Siamo nel centro storico di Imola e il ristorante si erge su un’area anticamente occupata da una domus romana. Gli ambienti sono eleganti e ricercati, niente è lasciato al caso, tutto rasenta la perfezione. Sugli spaziosi tavoli, vestiti di tovaglie e tovaglioli di lino, bicchieri di cristallo e piatti Richard Ginori appoggiati su sottopiatti in argento, così come la posateria e i portafiori.
Ma veniamo ai fatti: a celebrazione del già citato Baccanale, Valentino Mercattilli crea un menu ad hoc.

Aperitivo con leccornie, ottimo esempio di come stuzzicare un appetito già di per sé eccessivamente “stuzzicato”.
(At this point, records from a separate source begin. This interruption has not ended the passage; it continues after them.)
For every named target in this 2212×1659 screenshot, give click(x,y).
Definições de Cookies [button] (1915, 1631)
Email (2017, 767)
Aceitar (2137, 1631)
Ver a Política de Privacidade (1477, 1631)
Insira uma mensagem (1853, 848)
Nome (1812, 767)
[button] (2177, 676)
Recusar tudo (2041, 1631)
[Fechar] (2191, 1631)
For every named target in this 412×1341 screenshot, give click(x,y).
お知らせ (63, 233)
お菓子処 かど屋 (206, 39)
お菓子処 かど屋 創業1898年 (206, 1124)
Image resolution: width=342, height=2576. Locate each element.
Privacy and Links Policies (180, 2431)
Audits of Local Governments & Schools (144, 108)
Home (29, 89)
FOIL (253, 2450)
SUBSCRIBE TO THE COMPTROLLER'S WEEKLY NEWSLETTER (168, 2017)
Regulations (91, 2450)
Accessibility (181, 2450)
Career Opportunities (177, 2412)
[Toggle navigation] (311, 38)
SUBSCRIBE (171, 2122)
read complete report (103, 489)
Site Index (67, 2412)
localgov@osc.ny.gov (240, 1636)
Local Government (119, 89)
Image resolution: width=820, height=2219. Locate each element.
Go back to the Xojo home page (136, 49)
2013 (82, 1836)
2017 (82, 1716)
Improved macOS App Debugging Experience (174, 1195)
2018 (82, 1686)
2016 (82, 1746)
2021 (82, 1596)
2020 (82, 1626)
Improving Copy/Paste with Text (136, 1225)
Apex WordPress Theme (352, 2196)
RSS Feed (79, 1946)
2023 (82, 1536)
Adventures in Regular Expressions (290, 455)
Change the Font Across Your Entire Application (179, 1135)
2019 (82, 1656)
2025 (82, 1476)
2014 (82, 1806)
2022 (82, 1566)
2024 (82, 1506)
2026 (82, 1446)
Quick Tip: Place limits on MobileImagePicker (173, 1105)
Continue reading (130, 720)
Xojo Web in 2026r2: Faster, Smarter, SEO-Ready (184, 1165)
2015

Zuppetta di virtù con crocchetta di scampi al pane bianco.
Un trionfo di legumi ingentiliti dal dolce sapore della crocchetta di scampi e nel quale si percepiscono gli aromi delle erbe, maggiorana e menta su tutte. Azzeccate le diverse consistenze della zuppa con la croccantezza del pane.

Noci di cappesante arrostite con ravioletti al nero di seppia in salsa di paprica dolce.
Perfetti i ravioli per cottura e sapore, anche se visivamente non convincono per l’impatto eccessivamente irregolare e il “nero” innaturale. Il nero di seppia si sposa alla perfezione con il particolare sapore della paprika. Le capesante colpiscono per l’eccezionale sapore neutro.

Tortelli di ricotta di siero di latte con fonduta di parmigiano dolce. Questi tortelli, apparentemente semplicissimi nella loro preparazione, dimostrano la vera eccellenza delle mani dei grandi chef nel creare connubi d’apoteosi. La fonduta di parmigiano amalgama e abbraccia divinamente gli ottimi tortelli.

Riso mantecato con cipolla tostata e sugo di arrosto caramellato allo zucchero di canna.
La mia passione per i risotti è spiegata anche da capolavori come questi anche se non ho amato oltremodo il gusto eccessivamente dolce del sugo d’arrosto dato dal caramello.

Guancialino di vitello al vino rosso con polentina al cavolo nero. Anche solo guardandolo, ci si sente appagati. Godono i sensi, la vista, l’odorato, il gusto.

Piccola pasticceria.
Al di sopra di ogni nostra più rosea aspettativa la piccola pasticceria che abbiamo gustato prima e dopo il caffè.
I dolci assortiti del San Domenico. I decori dei dolci, piccoli capolavori di crema, frutta, cioccolato e caramello, sono delle vere e proprie opere d’arte che non sfigurerebbero nei più blasonati musei.

Infine, il conto: 90 euro a testa per il menu a celebrazione del Baccanale, cifra che non potrò permettermi in molte altre occasioni, ma che rende onore ad un ottima cena. Chapeau.